Thamnophilus atrinucha

Photo by Tobias Gerlach (Deep Green Photo)

Common name:
western slaty-antshrike (en); choca-de-nuca-negra (pt); batara à nuque noire (fr); batará pizarroso occidental (es); westlicher tropfenameisenwürger (de)

Order Passeriformes
Family Thamnophilidae

This species is found from Guatemala to north-western Venezuela, western Colombia and western Ecuador.

These birds are 14-15 cm long and weigh 22-24 g.

The western slaty-antshrike is found in primary and secondary tropical moist and evergreen forests as well as forest edges. They occur from sea level up to an altitude of 1.500 m.

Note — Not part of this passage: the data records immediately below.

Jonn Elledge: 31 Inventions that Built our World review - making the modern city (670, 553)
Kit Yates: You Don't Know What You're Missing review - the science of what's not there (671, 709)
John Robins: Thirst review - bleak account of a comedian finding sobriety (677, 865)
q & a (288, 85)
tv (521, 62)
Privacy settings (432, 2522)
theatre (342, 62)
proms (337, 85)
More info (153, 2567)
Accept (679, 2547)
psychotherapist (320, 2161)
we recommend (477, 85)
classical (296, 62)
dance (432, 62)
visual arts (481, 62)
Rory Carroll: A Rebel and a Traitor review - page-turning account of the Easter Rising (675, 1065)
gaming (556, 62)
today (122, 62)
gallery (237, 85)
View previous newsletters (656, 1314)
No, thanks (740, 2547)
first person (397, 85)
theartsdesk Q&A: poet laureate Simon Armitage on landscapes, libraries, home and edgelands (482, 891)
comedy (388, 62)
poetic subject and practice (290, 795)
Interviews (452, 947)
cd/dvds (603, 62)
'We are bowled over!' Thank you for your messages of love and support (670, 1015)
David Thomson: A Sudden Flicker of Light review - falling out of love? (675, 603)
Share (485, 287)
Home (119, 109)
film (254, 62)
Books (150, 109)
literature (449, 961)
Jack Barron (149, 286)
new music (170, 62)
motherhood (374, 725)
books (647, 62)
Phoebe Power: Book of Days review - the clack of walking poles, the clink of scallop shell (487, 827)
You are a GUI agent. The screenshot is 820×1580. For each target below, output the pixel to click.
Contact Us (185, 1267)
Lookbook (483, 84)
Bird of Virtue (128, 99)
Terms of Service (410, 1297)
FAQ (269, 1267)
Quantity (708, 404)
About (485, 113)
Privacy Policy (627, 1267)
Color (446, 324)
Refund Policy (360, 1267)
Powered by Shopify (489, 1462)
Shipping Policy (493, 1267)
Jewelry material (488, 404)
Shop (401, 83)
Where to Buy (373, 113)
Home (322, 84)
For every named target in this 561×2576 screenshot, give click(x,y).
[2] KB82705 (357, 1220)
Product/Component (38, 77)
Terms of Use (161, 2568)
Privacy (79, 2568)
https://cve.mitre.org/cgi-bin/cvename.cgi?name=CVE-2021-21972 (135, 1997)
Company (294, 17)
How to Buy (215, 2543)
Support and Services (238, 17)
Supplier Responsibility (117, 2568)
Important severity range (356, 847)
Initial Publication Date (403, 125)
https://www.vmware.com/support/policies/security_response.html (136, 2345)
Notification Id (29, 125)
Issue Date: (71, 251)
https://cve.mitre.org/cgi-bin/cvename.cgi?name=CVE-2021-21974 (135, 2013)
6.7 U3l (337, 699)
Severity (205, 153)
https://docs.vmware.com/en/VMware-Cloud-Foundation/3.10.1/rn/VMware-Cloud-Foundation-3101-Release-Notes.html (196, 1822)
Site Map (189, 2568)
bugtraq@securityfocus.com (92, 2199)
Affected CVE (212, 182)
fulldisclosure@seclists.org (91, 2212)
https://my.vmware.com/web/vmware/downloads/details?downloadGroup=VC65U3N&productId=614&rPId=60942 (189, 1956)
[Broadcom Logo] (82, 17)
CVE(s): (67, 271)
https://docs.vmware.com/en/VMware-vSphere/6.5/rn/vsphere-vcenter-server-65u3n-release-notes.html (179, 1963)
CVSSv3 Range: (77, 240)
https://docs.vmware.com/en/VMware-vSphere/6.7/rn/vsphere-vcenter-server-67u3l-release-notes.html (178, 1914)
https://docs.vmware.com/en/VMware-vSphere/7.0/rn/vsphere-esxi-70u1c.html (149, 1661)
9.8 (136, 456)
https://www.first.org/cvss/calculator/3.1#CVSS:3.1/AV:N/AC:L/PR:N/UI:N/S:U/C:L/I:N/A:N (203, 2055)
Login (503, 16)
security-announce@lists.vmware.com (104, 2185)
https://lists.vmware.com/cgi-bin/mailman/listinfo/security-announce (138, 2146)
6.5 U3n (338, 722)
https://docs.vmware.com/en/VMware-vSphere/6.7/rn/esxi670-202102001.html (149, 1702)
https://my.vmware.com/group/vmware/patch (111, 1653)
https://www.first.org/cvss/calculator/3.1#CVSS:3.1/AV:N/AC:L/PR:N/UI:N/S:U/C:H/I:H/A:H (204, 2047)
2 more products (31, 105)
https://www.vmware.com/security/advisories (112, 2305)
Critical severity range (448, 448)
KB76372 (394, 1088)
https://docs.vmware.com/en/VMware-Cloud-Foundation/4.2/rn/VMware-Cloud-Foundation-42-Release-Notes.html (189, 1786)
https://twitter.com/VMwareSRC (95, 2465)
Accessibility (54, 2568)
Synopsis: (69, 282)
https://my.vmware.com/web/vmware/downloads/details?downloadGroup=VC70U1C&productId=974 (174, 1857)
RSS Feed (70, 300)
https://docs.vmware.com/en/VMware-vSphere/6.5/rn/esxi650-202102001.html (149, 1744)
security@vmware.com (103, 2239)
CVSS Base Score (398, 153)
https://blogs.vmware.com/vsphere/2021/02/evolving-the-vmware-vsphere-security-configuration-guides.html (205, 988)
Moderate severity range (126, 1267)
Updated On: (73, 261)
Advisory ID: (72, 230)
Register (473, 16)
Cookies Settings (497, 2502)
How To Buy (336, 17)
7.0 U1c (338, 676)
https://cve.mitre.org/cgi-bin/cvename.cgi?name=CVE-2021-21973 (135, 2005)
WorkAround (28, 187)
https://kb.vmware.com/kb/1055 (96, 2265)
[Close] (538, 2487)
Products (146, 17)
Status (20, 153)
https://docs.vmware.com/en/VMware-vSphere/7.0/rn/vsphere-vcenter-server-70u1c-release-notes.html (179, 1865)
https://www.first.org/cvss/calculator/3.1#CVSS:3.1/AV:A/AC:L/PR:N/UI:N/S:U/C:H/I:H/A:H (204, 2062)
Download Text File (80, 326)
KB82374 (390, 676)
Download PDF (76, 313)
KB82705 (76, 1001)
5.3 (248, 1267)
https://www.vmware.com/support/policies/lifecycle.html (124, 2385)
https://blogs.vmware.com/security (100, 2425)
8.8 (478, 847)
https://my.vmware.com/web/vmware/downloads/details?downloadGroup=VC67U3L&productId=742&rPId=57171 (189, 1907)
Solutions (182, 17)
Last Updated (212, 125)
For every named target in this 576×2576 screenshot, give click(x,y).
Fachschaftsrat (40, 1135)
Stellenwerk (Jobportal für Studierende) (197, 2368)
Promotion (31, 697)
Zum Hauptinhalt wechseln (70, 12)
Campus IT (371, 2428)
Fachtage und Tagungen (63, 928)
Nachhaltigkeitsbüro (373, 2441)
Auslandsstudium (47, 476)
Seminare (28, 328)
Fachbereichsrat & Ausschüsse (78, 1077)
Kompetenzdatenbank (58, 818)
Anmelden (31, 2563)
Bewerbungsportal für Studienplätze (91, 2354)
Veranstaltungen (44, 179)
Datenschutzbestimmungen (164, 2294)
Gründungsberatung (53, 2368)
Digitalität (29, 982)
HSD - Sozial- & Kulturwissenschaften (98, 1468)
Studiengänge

They forage on the understory, often joining antwren flocks, and sometimes follow army ant swarms when these enter their territory. They mainly feed on arthropods, such as scorpions, spiders, millipedes, roaches, stick insects, mantids, crickets, katydids, grasshoppers, cicadas, bugs and moths. They are also known to prey on Anolis lizards.

These birds can breed all year round, but especially in December-September. They are socially monogamous and the nest is built by both sexes, consisting of a thin cup made of plant fibres, rhizomorphs, rootlets, spider webs and moss. It is tied to two or three small twigs of a horizontal fork, up to 7 m above the ground. There the female lays 1-2 white eggs with reddish-brown spots, which are incubated by both sexes for about 16 days. The chicks fledge 10 days after hatching. Each pair can raise 1-2 broods per year.

IUCN status – LC (Least Concern)
The western slaty-antshrike has a large breeding range and is described as fairly common to common throughout much of this range. This species is able to thrive in some edge and secondary habitats, thus the population is suspected to be at least stable.